Getting conduct training right is an industry-wide goal. To this end, the Conduct Training Principles, published last year by the FICC Markets Standards Board (FMSB), provide a useful best practice benchmark, applicable well beyond the scope of the wholesale fixed income, commodity and currency markets. The FMSB Principles are built around the four pillars of an effective conduct training framework.
Here we discuss recent developments and trends in relation to each of these pillars.
Getting the ownership right
In this era of accountability, there is increasing recognition that the ownership of conduct training is shared between several stakeholders. Although there is no one-size-fits-all blueprint, stakeholders are likely to include Business, Compliance and HR. The FMSB proposes that roles and decision-making responsibilities should be clearly allocated and documented, with provision made for appropriate investment and resourcing, and the ongoing assessment of both coverage and effectiveness.
Getting the content right
Accountability is also perhaps the driver for a more systematic approach to module content – a greater recognition that an effective conduct training framework starts with a clear and documented linkage between a firm’s conduct risk assessment (referencing the firm’s business model, geographic presence, products, client base etc.) and the firm’s conduct training programme.

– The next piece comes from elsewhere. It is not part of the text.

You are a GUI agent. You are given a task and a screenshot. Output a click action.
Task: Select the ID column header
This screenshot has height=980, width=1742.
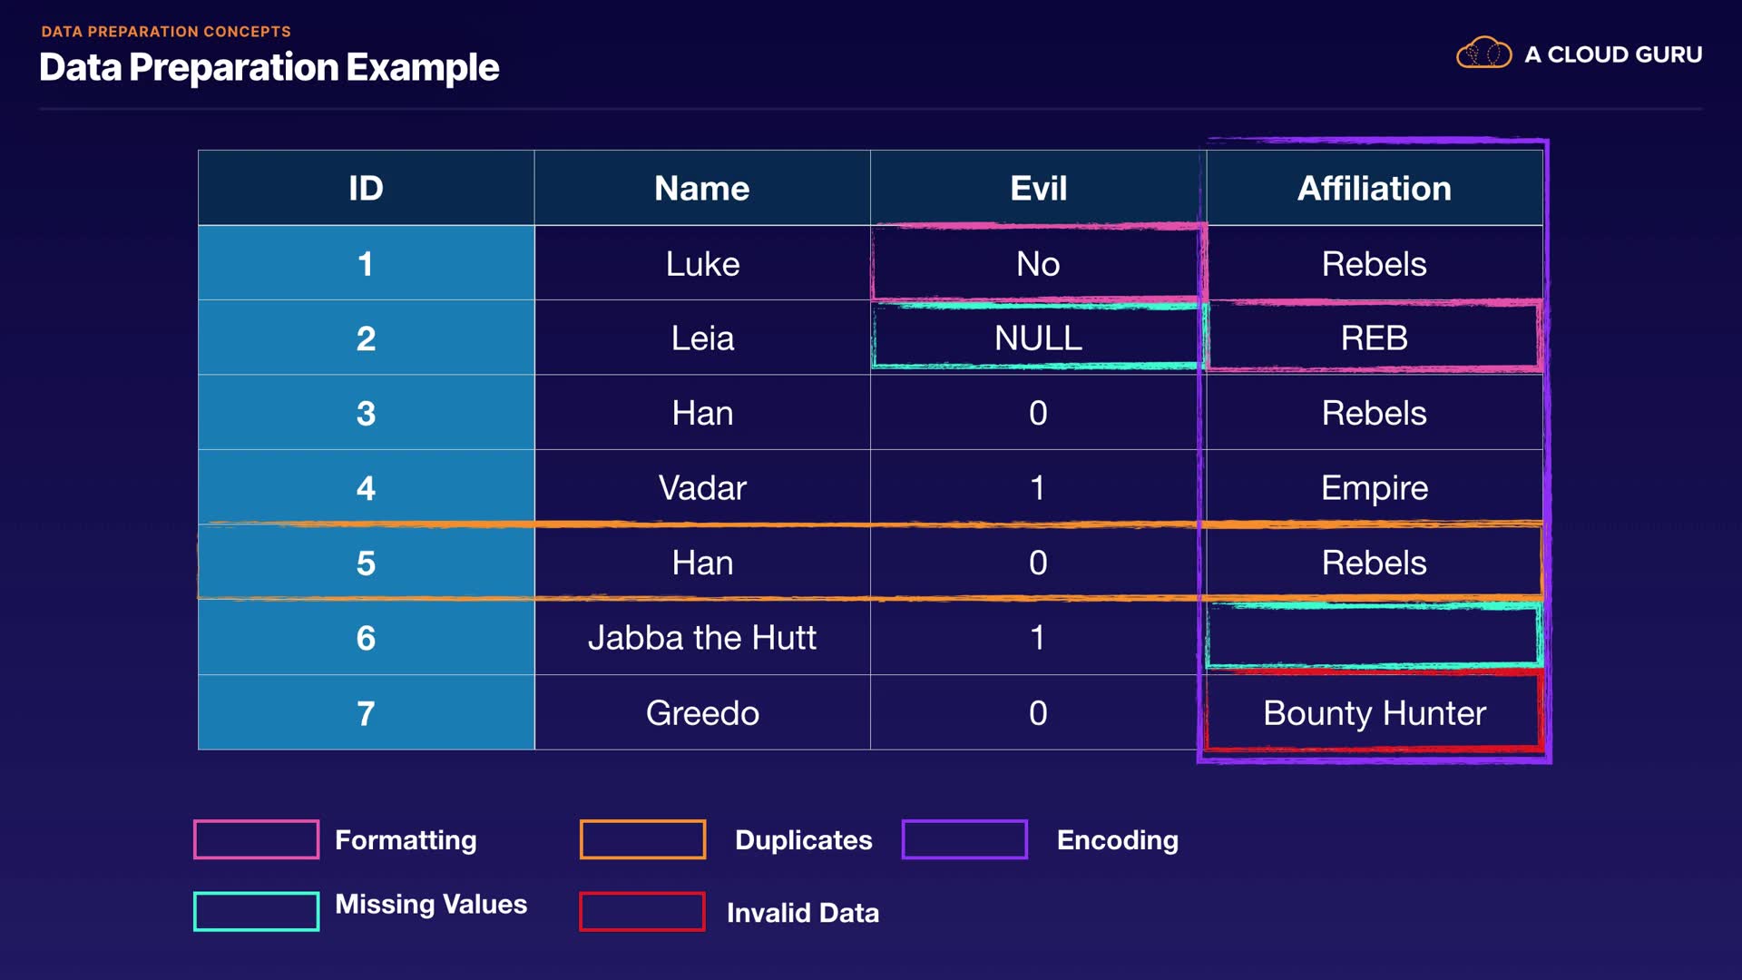pyautogui.click(x=366, y=188)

Although, in broad terms, all conduct training focuses on integrity, treating customers fairly and observing proper standards of market conduct, the scope is potentially extremely broad, ranging from high-level ethical standards to detailed and prescriptive laws and regulations. In fact, it is hard to draw the line where ‘conduct’ starts and ends.
Helpfully, the FMSB Principles contain an outline syllabus for firms to tailor, although this is just a starting point. The breadth of the conduct agenda has resulted in conduct being increasingly embedded in less obvious training topics, such as governance and leadership. In response to this widening of the conduct agenda, there is a growing drive towards creative, role-based, individually-tailored training solutions built around a risk-based syllabus that addresses each stage of the employee lifecycle (from junior new starters through to those being promoted into management roles).
By its nature, conduct-based training tends to be built around a combination of hypothetical and real-life scenarios. Although traditional compliance training approaches rely on one-dimensional right/wrong responses, there is increasing acknowledgement that the subjectivity of conduct issues calls for a more nuanced approach.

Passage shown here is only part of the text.